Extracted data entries
========================================

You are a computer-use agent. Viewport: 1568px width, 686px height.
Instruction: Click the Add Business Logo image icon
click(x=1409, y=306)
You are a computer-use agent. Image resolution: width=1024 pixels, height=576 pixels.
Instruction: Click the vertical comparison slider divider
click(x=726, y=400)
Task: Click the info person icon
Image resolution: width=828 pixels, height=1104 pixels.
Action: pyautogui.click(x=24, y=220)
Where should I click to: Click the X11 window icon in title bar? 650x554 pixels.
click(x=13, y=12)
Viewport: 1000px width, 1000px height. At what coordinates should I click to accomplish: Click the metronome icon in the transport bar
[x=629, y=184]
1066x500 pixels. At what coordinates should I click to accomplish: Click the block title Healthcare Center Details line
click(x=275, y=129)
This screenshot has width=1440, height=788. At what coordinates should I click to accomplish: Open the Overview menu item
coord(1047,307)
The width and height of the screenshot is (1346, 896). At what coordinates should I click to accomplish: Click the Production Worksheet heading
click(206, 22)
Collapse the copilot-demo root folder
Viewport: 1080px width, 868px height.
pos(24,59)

========================================

**Work required:**
Among the lines above, count those containing "agent" and give only that count.

**Reply:**
2